Recorded information section start

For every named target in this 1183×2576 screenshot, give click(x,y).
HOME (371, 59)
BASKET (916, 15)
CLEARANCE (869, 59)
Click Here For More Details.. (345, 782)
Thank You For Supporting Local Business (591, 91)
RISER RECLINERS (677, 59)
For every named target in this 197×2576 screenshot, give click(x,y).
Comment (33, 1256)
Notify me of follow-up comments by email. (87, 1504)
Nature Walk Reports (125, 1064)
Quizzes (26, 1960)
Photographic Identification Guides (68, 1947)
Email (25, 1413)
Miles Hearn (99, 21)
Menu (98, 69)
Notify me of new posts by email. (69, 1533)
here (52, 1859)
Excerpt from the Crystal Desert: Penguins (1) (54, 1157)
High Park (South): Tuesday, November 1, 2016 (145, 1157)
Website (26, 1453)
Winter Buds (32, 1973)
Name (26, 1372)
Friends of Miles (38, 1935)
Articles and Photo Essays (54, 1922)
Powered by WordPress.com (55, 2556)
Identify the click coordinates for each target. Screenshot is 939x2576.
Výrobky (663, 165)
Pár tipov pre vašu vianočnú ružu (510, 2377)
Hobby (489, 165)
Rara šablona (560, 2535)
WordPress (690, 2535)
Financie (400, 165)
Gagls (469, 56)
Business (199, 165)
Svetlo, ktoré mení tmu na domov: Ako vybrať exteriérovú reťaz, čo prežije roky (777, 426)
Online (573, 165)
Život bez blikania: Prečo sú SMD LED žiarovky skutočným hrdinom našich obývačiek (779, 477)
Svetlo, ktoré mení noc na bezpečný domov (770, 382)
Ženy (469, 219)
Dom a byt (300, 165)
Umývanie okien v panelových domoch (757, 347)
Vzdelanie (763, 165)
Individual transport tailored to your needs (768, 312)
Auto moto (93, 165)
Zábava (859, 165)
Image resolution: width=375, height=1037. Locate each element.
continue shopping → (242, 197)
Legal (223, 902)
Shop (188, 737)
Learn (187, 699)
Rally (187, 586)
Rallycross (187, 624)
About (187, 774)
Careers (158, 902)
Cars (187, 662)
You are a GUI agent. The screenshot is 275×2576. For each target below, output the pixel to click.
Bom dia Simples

Recorded information section end

* [Task objective] Produce a word-for-word copy of everything above from the line holding "Winter Buds (32, 1973)" down to the line holding "Online (573, 165)", with both of those lines kept.

* [Result]
Winter Buds (32, 1973)
Name (26, 1372)
Friends of Miles (38, 1935)
Articles and Photo Essays (54, 1922)
Powered by WordPress.com (55, 2556)
Identify the click coordinates for each target. Screenshot is 939x2576.
Výrobky (663, 165)
Pár tipov pre vašu vianočnú ružu (510, 2377)
Hobby (489, 165)
Rara šablona (560, 2535)
WordPress (690, 2535)
Financie (400, 165)
Gagls (469, 56)
Business (199, 165)
Svetlo, ktoré mení tmu na domov: Ako vybrať exteriérovú reťaz, čo prežije roky (777, 426)
Online (573, 165)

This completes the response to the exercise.